The Lord our Light: Praying Together with the Psalms 27
In these extraordinary times, as our nation and our world face the unprecedented challenge of the Coronavirus epidemic, our first task is naturally to support and enable the efforts of frontline staff tackling the disease and supporting those who have fallen ill. As we engage in every way we can with their work, we as Christians turn for guidance to God, in whom we have our origin and our end.
Here at Christ Church the book of Psalms – the prayer book of the Bible, as it is sometimes called – sustains our daily worship, now as always. Public worship is no longer an option, but the cathedral clergy here are maintaining the daily round of prayer and warmly encourage you to share in the spiritual communion that prayer makes possible across all boundaries of time and space.
At the core of this work of prayer the psalms voice the cry of our hearts to God. With this in mind the ministry team here is sharing one psalm each day with an accompanying reflection. Recalling the University of Oxford’s motto, Dominus illuminatio mea – ‘The Lord is my light’ – we pray that, together, we may know God’s strength, encouragement and blessing in this time of need.
‘The Lord is my light, and my salvation; whom then shall I fear: the Lord is the strength of my life; of whom then shall I be afraid?’ (Psalm 27:1)
Edmund Newey, Sub Dean
Psalm 109
HOLD not thy tongue, O God of my praise: for the mouth of the ungodly, yea, the mouth of the deceitful is opened upon me.
And they have spoken against me with false tongues: they compassed me about also with words of hatred, and fought against me without a cause.
For the love that I had unto them, lo, they take now my contrary part: but I give myself unto prayer.
Thus have they rewarded me evil for good: and hatred for my good will.
Set thou an ungodly man to be ruler over him: and let Satan stand at his right hand.
When sentence is given upon him, let him be condemned: and let his prayer be turned into sin.
Let his days be few: and let another take his office.
Let his children be fatherless: and his wife a widow.
Let his children be vagabonds, and beg their bread: let them seek it also out of desolate places.
Let the extortioner consume all that he hath: and let the stranger spoil his labour.
Let there be no man to pity him: nor to have compassion upon his fatherless children.
Let his posterity be destroyed: and in the next generation let his name be clean put out.
Let the wickedness of his fathers be had in remembrance in the sight of the Lord: and let not the sin of his mother be done away.
Let them alway be before the Lord: that he may root out the memorial of them from off the earth.
And that, because his mind was not to do good: but persecuted the poor helpless man, that he might slay him that was vexed at the heart.
His delight was in cursing, and it shall happen unto him: he loved not blessing, therefore shall it be far from him.

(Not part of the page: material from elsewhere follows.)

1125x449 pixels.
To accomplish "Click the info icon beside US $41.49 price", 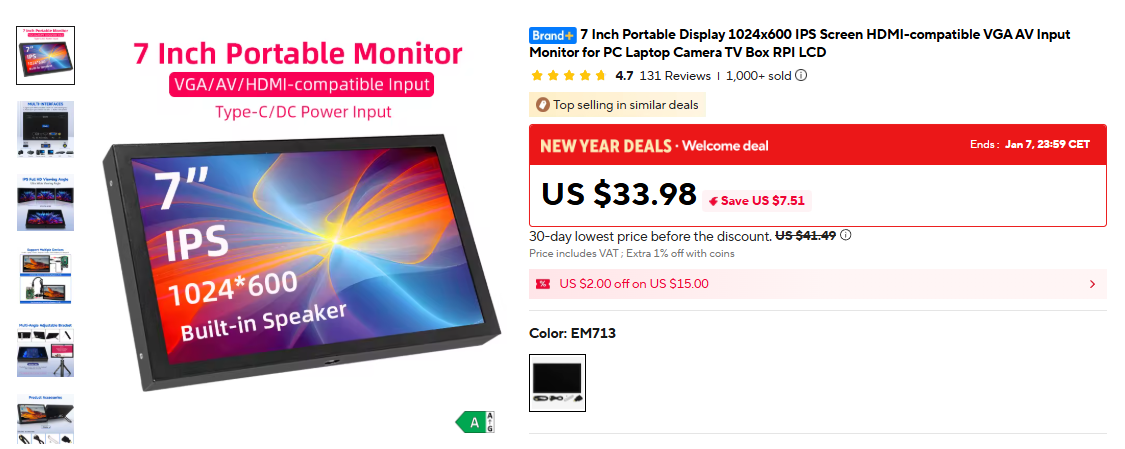I will 846,235.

He clothed himself with cursing, like as with a raiment: and it shall come into his bowels like water, and like oil into his bones.
Let it be unto him as the cloke that he hath upon him: and as the girdle that he is alway girded withal.
Let it thus happen from the Lord unto mine enemies: and to those that speak evil against my soul.
But deal thou with me, O Lord God, according unto thy Name: for sweet is thy mercy.
O deliver me, for I am helpless and poor: and my heart is wounded within me.
I go hence like the shadow that departeth: and am driven away as the grasshopper.
My knees are weak through fasting: my flesh is dried up for want of fatness.
I became also a reproach unto them: they that looked upon me shaked their heads.
Help me, O Lord my God: O save me according to thy mercy.
And they shall know, how that this is thy hand: and that thou, Lord, hast done it.
Though they curse, yet bless thou: and let them be confounded that rise up against me; but let thy servant rejoice.
Let mine adversaries be clothed with shame: and let them cover themselves with their own confusion, as with a cloke.
As for me, I will give great thanks unto the Lord with my mouth: and praise him among the multitude.
For he shall stand at the right hand of the poor: to save his soul from the unrighteous judges.
(BCP)
Imagine yourself a ‘forty-niner’ laboriously panning soil and sand in the Klondike, until you’re rewarded with the glint of a nugget of pure gold. Nuggets are generally of little value by themselves; but they may indicate rich seams nearby.
And so it is, perhaps, with this psalm. It’s rarely used in public worship. Getting things off your chest is one thing, but this concentrated stream of cursing and invective fits badly with Jesus’ command, ‘Love your enemies’. Who the deceitful and ungodly people are who’ve caused the psalmist such harm that he should want their children to be fatherless vagabonds, we’re given no clue.
The psalm needs no commentary – it speaks for itself, and the vicious details of its imagined harm are best passed over. But there is one gleam of gold. ‘Though they curse, Lord, yet bless thou’, says verse 27. Balaam the prophet was asked by King Balak of Moab to curse the invading armies of Israel; but he refused, saying, ‘How can I curse whom God has not cursed?’, and he goes on to bless them instead. Perhaps Balaam’s wisdom may lead singers of this psalm to the limitless seam of grace that came through Jesus Christ.